Chazin Telling is Burmese. She said she’s been protesting during the day but not at night. She was out by the Capitol on Thursday.

“I felt like my silence was myself being complicit,” she said. “I have people in my life that I feel like I needed to come out here for and support. I work with refugees in Aurora, and I identify as a queer woman of color. … I just wanted to come out and stand up for them.”

Rachel Johnson is from Denver. She said she hasn’t previously participated in protests, but this one was different for her.

“From what I’ve learned, both in school, and honestly more outside of school, is that inequality has seeped its way into every part of society from education, to the criminal justice system, to jobs, to opportunities in housing, to health care,” she said. “There isn’t a part of society that you can look at that hasn’t been touched in some way by inequality. … It’s not going to be fixed tomorrow, but that doesn’t mean that we shouldn’t try to fix it now.”

Julius Philpot spoke at a rally at Civic Center Park before the 9 p.m. curfew. He said he was a former police officer and military veteran and that he spoke with Denver Mayor Michael Hancock and Denver Police Chief Paul Pazen on Thursday to voice his concerns.

Philpot said that Black Coloradans should help white Americans understand what it’s like to live in America when you are a racial minority. “When you have an ally asking you a question, do not turn the other cheek. If you want Black lives to matter, educate them,” he said.

A theme of the night was also what educators could do to help.

Christina Damon is a teacher at Dr. Martin Luther King Jr. Early College in East Denver. She urged her fellow teachers to call out bad behavior when they see it among their colleagues, especially when educators are trying to discuss diversity in meetings and others are not paying attention.

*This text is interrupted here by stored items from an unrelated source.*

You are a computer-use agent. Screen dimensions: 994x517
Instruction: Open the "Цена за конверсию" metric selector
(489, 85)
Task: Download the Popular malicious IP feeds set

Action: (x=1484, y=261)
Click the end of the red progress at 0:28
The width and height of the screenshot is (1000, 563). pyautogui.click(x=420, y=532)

“It is the ultimate privilege to speak out when it’s uncomfortable for you,” she said.

Marchers from the Auraria campus joined protesters at the Capitol also.

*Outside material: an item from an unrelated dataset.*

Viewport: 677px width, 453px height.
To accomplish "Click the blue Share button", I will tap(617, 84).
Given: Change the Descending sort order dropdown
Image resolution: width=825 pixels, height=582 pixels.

Protesters ahead of the 9 p.m. curfew also sang songs and urged people to go home before the curfew took effect.

As people gathered at the State Capitol after the curfew, people projected light onto the Capitol building that read “Black Lives Matter” and “Let us breathe.”

Another large group marched south on Broadway and chanted as they walked through the street. A group of people sat in the street near 10th and Lincoln as police watched nearby around 10 p.m. Police had blocked off roads around there, but did not move to arrest people who were out in defiance of the city’s curfew order.